Stored data entries:
--

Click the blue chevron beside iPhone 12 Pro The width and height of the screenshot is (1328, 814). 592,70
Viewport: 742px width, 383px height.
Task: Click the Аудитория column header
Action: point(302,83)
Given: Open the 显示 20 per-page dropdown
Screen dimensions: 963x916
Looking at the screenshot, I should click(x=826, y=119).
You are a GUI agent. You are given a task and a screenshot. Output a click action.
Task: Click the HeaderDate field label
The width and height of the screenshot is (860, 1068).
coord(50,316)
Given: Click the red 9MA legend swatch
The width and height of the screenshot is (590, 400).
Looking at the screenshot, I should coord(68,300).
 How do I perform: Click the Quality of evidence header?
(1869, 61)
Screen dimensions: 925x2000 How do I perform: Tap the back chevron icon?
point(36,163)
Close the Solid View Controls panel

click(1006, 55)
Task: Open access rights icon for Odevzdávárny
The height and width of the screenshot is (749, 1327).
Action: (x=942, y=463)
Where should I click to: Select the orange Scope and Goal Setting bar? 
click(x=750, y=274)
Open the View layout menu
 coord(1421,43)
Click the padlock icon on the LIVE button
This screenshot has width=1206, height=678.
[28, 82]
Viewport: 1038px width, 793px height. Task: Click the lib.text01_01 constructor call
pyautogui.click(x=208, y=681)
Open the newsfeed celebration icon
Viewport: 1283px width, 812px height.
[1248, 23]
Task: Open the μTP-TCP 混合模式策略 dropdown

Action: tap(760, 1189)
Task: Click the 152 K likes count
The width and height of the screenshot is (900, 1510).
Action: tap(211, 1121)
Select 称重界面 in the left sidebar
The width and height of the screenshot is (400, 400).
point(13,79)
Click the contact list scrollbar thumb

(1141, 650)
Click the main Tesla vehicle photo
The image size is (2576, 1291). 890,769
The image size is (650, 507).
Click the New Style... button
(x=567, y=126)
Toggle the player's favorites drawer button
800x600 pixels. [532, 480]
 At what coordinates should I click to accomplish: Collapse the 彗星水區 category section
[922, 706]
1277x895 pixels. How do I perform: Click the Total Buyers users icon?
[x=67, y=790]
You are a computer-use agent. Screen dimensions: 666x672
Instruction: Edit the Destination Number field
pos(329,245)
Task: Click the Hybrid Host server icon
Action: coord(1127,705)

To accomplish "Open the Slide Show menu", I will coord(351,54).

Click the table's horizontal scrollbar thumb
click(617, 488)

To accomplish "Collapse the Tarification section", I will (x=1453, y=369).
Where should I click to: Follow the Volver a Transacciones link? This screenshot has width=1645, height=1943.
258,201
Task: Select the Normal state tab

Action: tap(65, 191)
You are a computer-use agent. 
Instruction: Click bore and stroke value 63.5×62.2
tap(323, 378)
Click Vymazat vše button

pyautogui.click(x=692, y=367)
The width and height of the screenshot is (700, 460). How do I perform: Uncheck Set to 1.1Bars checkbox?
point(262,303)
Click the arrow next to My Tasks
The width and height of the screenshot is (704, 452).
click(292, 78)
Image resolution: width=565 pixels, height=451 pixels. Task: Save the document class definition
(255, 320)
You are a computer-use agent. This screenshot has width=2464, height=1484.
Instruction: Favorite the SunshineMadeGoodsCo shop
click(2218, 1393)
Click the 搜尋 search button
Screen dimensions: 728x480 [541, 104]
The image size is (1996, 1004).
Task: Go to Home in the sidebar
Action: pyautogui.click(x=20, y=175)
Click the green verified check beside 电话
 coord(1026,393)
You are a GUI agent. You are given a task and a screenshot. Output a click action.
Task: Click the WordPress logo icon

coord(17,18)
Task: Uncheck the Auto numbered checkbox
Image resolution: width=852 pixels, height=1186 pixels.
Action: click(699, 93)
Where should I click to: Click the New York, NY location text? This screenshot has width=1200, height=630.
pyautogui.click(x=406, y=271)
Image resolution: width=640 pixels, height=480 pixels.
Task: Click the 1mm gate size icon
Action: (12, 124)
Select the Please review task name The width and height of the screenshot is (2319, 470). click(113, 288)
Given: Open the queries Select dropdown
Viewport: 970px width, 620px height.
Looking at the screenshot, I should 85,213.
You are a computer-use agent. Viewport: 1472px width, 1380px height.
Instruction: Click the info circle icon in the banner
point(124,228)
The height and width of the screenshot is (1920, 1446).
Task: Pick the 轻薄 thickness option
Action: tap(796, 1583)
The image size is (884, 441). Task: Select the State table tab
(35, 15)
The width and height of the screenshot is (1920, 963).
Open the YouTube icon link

--

Would you retype the lines above from the one with "Click the arrow next to My Tasks" down to the one with "Task: Uncheck the Auto numbered checkbox", word for word, both ends included and no other lines?

Click the arrow next to My Tasks
The width and height of the screenshot is (704, 452).
click(292, 78)
Image resolution: width=565 pixels, height=451 pixels. Task: Save the document class definition
(255, 320)
You are a computer-use agent. This screenshot has width=2464, height=1484.
Instruction: Favorite the SunshineMadeGoodsCo shop
click(2218, 1393)
Click the 搜尋 search button
Screen dimensions: 728x480 [541, 104]
The image size is (1996, 1004).
Task: Go to Home in the sidebar
Action: pyautogui.click(x=20, y=175)
Click the green verified check beside 电话
 coord(1026,393)
You are a GUI agent. You are given a task and a screenshot. Output a click action.
Task: Click the WordPress logo icon

coord(17,18)
Task: Uncheck the Auto numbered checkbox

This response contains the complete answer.